Take the data that sits below and write it out again exactly.

━━ Data for the task

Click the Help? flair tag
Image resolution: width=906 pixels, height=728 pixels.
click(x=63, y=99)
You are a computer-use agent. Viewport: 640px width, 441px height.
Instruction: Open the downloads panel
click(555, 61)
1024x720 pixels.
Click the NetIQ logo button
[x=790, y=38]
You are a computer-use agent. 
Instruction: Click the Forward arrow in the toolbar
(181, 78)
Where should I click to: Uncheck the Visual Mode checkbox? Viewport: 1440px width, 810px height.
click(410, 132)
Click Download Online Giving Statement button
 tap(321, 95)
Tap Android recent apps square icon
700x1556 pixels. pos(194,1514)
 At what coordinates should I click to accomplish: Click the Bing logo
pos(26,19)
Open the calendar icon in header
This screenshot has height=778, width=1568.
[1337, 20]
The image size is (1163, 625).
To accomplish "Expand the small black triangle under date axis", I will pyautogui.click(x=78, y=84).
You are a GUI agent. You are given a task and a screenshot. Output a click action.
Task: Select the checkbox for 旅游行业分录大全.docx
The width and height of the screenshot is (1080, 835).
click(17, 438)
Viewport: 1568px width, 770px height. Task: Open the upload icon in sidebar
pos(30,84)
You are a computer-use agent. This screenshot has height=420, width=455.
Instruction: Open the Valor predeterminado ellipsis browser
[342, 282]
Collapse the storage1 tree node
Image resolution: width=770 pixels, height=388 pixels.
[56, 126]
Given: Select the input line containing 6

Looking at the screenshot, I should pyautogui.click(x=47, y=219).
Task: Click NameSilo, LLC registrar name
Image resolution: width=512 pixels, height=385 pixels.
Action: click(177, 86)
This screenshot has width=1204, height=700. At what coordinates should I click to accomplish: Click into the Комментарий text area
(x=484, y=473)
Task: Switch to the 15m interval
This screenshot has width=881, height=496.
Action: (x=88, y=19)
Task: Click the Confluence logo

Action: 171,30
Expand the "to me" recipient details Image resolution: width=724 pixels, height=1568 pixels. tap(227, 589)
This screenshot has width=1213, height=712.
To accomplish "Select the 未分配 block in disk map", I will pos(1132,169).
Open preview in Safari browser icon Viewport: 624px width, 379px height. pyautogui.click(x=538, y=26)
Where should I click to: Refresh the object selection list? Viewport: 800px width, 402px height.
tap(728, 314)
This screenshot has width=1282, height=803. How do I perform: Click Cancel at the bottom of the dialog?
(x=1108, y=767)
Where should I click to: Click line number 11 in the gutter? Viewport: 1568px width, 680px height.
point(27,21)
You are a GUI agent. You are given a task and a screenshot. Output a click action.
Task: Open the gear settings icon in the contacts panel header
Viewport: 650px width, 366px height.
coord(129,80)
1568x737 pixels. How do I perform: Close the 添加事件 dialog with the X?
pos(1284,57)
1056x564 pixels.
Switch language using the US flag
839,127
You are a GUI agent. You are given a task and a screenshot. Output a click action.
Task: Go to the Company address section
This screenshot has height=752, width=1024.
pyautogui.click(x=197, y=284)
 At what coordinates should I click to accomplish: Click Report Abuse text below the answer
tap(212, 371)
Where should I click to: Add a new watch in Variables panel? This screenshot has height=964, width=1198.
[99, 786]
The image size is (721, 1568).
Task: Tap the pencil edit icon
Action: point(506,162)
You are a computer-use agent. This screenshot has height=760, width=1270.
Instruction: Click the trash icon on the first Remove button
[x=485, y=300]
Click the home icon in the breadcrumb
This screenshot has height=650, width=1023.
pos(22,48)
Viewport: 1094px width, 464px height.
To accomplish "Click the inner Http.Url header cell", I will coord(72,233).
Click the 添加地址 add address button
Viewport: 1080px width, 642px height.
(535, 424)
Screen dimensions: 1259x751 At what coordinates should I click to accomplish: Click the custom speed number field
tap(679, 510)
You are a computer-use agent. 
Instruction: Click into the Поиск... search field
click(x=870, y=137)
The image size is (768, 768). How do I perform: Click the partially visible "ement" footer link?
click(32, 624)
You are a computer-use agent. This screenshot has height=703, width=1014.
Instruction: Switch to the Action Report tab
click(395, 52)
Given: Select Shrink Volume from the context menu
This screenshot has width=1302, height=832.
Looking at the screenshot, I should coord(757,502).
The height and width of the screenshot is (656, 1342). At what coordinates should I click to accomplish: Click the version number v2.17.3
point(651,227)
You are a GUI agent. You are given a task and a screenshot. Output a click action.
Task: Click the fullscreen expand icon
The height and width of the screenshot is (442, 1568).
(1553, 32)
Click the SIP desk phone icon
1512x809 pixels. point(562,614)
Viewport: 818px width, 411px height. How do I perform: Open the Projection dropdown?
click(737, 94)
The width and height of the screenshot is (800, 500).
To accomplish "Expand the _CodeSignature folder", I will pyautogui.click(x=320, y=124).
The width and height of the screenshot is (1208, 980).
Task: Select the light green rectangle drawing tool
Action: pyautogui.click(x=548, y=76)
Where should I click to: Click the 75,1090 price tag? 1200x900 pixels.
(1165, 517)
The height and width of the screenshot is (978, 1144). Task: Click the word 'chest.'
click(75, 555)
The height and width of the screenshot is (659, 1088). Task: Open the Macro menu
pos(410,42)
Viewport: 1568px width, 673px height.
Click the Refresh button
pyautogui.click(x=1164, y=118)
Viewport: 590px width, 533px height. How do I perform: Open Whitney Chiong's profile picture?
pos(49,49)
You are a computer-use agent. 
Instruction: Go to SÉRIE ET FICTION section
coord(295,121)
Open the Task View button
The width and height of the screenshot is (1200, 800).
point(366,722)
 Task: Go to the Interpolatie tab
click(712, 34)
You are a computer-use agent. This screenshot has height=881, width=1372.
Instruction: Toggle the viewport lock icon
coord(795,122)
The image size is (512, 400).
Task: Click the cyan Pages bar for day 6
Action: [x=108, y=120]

━━━━

◆ **Exercise solution**:
Click the Help? flair tag
Image resolution: width=906 pixels, height=728 pixels.
click(x=63, y=99)
You are a computer-use agent. Viewport: 640px width, 441px height.
Instruction: Open the downloads panel
click(555, 61)
1024x720 pixels.
Click the NetIQ logo button
[x=790, y=38]
You are a computer-use agent. 
Instruction: Click the Forward arrow in the toolbar
(181, 78)
Where should I click to: Uncheck the Visual Mode checkbox? Viewport: 1440px width, 810px height.
click(410, 132)
Click Download Online Giving Statement button
 tap(321, 95)
Tap Android recent apps square icon
700x1556 pixels. pos(194,1514)
 At what coordinates should I click to accomplish: Click the Bing logo
pos(26,19)
Open the calendar icon in header
This screenshot has height=778, width=1568.
[1337, 20]
The image size is (1163, 625).
To accomplish "Expand the small black triangle under date axis", I will pyautogui.click(x=78, y=84).
You are a GUI agent. You are given a task and a screenshot. Output a click action.
Task: Select the checkbox for 旅游行业分录大全.docx
The width and height of the screenshot is (1080, 835).
click(17, 438)
Viewport: 1568px width, 770px height. Task: Open the upload icon in sidebar
pos(30,84)
You are a computer-use agent. This screenshot has height=420, width=455.
Instruction: Open the Valor predeterminado ellipsis browser
[342, 282]
Collapse the storage1 tree node
Image resolution: width=770 pixels, height=388 pixels.
[56, 126]
Given: Select the input line containing 6

Looking at the screenshot, I should pyautogui.click(x=47, y=219).
Task: Click NameSilo, LLC registrar name
Image resolution: width=512 pixels, height=385 pixels.
Action: click(177, 86)
This screenshot has width=1204, height=700. At what coordinates should I click to accomplish: Click into the Комментарий text area
(x=484, y=473)
Task: Switch to the 15m interval
This screenshot has width=881, height=496.
Action: (x=88, y=19)
Task: Click the Confluence logo

Action: 171,30
Expand the "to me" recipient details Image resolution: width=724 pixels, height=1568 pixels. tap(227, 589)
This screenshot has width=1213, height=712.
To accomplish "Select the 未分配 block in disk map", I will pos(1132,169).
Open preview in Safari browser icon Viewport: 624px width, 379px height. pyautogui.click(x=538, y=26)
Where should I click to: Refresh the object selection list? Viewport: 800px width, 402px height.
tap(728, 314)
This screenshot has width=1282, height=803. How do I perform: Click Cancel at the bottom of the dialog?
(x=1108, y=767)
Where should I click to: Click line number 11 in the gutter? Viewport: 1568px width, 680px height.
point(27,21)
You are a GUI agent. You are given a task and a screenshot. Output a click action.
Task: Open the gear settings icon in the contacts panel header
Viewport: 650px width, 366px height.
coord(129,80)
1568x737 pixels. How do I perform: Close the 添加事件 dialog with the X?
pos(1284,57)
1056x564 pixels.
Switch language using the US flag
839,127
You are a GUI agent. You are given a task and a screenshot. Output a click action.
Task: Go to the Company address section
This screenshot has height=752, width=1024.
pyautogui.click(x=197, y=284)
 At what coordinates should I click to accomplish: Click Report Abuse text below the answer
tap(212, 371)
Where should I click to: Add a new watch in Variables panel? This screenshot has height=964, width=1198.
[99, 786]
The image size is (721, 1568).
Task: Tap the pencil edit icon
Action: point(506,162)
You are a computer-use agent. This screenshot has height=760, width=1270.
Instruction: Click the trash icon on the first Remove button
[x=485, y=300]
Click the home icon in the breadcrumb
This screenshot has height=650, width=1023.
pos(22,48)
Viewport: 1094px width, 464px height.
To accomplish "Click the inner Http.Url header cell", I will coord(72,233).
Click the 添加地址 add address button
Viewport: 1080px width, 642px height.
(535, 424)
Screen dimensions: 1259x751 At what coordinates should I click to accomplish: Click the custom speed number field
tap(679, 510)
You are a computer-use agent. 
Instruction: Click into the Поиск... search field
click(x=870, y=137)
The image size is (768, 768). How do I perform: Click the partially visible "ement" footer link?
click(32, 624)
You are a computer-use agent. This screenshot has height=703, width=1014.
Instruction: Switch to the Action Report tab
click(395, 52)
Given: Select Shrink Volume from the context menu
This screenshot has width=1302, height=832.
Looking at the screenshot, I should coord(757,502).
The height and width of the screenshot is (656, 1342). At what coordinates should I click to accomplish: Click the version number v2.17.3
point(651,227)
You are a GUI agent. You are given a task and a screenshot. Output a click action.
Task: Click the fullscreen expand icon
The height and width of the screenshot is (442, 1568).
(1553, 32)
Click the SIP desk phone icon
1512x809 pixels. point(562,614)
Viewport: 818px width, 411px height. How do I perform: Open the Projection dropdown?
click(737, 94)
The width and height of the screenshot is (800, 500).
To accomplish "Expand the _CodeSignature folder", I will pyautogui.click(x=320, y=124).
The width and height of the screenshot is (1208, 980).
Task: Select the light green rectangle drawing tool
Action: pyautogui.click(x=548, y=76)
Where should I click to: Click the 75,1090 price tag? 1200x900 pixels.
(1165, 517)
The height and width of the screenshot is (978, 1144). Task: Click the word 'chest.'
click(75, 555)
The height and width of the screenshot is (659, 1088). Task: Open the Macro menu
pos(410,42)
Viewport: 1568px width, 673px height.
Click the Refresh button
pyautogui.click(x=1164, y=118)
Viewport: 590px width, 533px height. How do I perform: Open Whitney Chiong's profile picture?
pos(49,49)
You are a computer-use agent. 
Instruction: Go to SÉRIE ET FICTION section
coord(295,121)
Open the Task View button
The width and height of the screenshot is (1200, 800).
point(366,722)
 Task: Go to the Interpolatie tab
click(712, 34)
You are a computer-use agent. This screenshot has height=881, width=1372.
Instruction: Toggle the viewport lock icon
coord(795,122)
The image size is (512, 400).
Task: Click the cyan Pages bar for day 6
Action: [x=108, y=120]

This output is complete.